Muni yields have been following Treasuries lower. But they aren’t too low for the market to absorb the new volume, wrote Tom Kozlik, a muni credit analyst for Janney Capital Markets.
Muni yields started the week mostly lower across the curve. They remained steady for maturities through 2013, according to the Municipal Market Data scale. They were flat to two basis points lower for bonds maturing in 2014. Yields for the rest of the curve fell one to three basis points.
The benchmark 10-year muni yield retraced Thursday’s losses, and then some. It fell three basis points to close out the week at 2.74%. The 30-year yield lost two basis points, falling to 4.37%. The two-year yield, as is its wont, ended the week unchanged at 0.42% for the 19th straight session.
Treasury yields dropped Monday morning, picking up where they left off following the release of an unequivocally lackluster employment report to end the week. The 10-year yield fell six basis points to 2.96%, moving solidly below 3.00%.
The two-year yield slipped one basis point to 0.39%. The 30-year yield declined four basis points to 4.25%.
After the holiday-shortened week, new issuance should return to June’s volume levels, when the market averaged more than $5 billion a week in new product.
Muni bonds to be sold this week are expected to total $5.3 billion, versus a revised $878.4 million last week.
New issuance has been averaging $3 billion a week for most of the year.

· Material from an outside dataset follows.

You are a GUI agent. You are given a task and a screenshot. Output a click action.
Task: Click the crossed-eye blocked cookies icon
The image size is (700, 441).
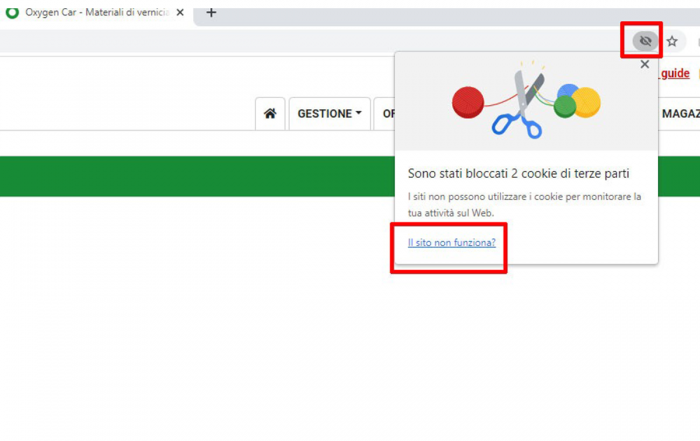point(645,41)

That’s a decline of roughly 44% compared with the same period in 2010.
Leading the charge, Wells Fargo will price $760 million mostly tax-exempt offering from the Dormitory Authority of the State of New York. A retail order period will be held on Tuesday.
JPMorgan will price $600 million Michigan State Building Authority revenue and revenue refunding bonds. A retail order period will be held Monday.